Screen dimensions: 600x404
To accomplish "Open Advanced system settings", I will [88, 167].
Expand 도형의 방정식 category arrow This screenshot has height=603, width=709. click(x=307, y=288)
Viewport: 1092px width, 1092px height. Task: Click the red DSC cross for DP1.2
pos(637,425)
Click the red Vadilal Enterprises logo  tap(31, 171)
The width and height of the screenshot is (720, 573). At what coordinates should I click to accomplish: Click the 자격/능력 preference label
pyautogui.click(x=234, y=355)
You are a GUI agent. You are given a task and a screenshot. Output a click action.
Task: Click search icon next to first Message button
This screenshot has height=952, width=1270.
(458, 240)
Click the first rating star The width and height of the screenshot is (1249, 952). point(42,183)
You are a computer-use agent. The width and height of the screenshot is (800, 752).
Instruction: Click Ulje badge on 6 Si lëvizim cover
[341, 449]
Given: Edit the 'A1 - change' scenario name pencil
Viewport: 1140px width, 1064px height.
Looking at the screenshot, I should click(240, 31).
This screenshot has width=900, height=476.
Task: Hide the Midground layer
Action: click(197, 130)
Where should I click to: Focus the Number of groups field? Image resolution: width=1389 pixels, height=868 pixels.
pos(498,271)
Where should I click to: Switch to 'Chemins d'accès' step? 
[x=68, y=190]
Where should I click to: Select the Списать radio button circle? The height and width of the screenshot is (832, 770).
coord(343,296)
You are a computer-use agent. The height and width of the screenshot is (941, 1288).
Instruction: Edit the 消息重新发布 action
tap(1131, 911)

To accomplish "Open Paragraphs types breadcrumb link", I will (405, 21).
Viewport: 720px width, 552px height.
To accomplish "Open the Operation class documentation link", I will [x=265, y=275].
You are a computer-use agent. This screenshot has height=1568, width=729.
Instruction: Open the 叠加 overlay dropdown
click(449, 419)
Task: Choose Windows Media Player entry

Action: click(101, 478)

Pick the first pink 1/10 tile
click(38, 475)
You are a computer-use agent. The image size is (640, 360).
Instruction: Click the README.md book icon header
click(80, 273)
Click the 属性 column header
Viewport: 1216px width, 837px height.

####################

STATED EXERCISE »
Could you reproduce all of the entries above, line for line and with nothing changed?

ANSWER FOR THIS EXERCISE »
Screen dimensions: 600x404
To accomplish "Open Advanced system settings", I will [88, 167].
Expand 도형의 방정식 category arrow This screenshot has height=603, width=709. click(x=307, y=288)
Viewport: 1092px width, 1092px height. Task: Click the red DSC cross for DP1.2
pos(637,425)
Click the red Vadilal Enterprises logo  tap(31, 171)
The width and height of the screenshot is (720, 573). At what coordinates should I click to accomplish: Click the 자격/능력 preference label
pyautogui.click(x=234, y=355)
You are a GUI agent. You are given a task and a screenshot. Output a click action.
Task: Click search icon next to first Message button
This screenshot has height=952, width=1270.
(458, 240)
Click the first rating star The width and height of the screenshot is (1249, 952). point(42,183)
You are a computer-use agent. The width and height of the screenshot is (800, 752).
Instruction: Click Ulje badge on 6 Si lëvizim cover
[341, 449]
Given: Edit the 'A1 - change' scenario name pencil
Viewport: 1140px width, 1064px height.
Looking at the screenshot, I should click(240, 31).
This screenshot has width=900, height=476.
Task: Hide the Midground layer
Action: click(197, 130)
Where should I click to: Focus the Number of groups field? Image resolution: width=1389 pixels, height=868 pixels.
pos(498,271)
Where should I click to: Switch to 'Chemins d'accès' step? 
[x=68, y=190]
Where should I click to: Select the Списать radio button circle? The height and width of the screenshot is (832, 770).
coord(343,296)
You are a computer-use agent. The height and width of the screenshot is (941, 1288).
Instruction: Edit the 消息重新发布 action
tap(1131, 911)

To accomplish "Open Paragraphs types breadcrumb link", I will (405, 21).
Viewport: 720px width, 552px height.
To accomplish "Open the Operation class documentation link", I will [x=265, y=275].
You are a computer-use agent. This screenshot has height=1568, width=729.
Instruction: Open the 叠加 overlay dropdown
click(449, 419)
Task: Choose Windows Media Player entry

Action: click(101, 478)

Pick the first pink 1/10 tile
click(38, 475)
You are a computer-use agent. The image size is (640, 360).
Instruction: Click the README.md book icon header
click(80, 273)
Click the 属性 column header
Viewport: 1216px width, 837px height.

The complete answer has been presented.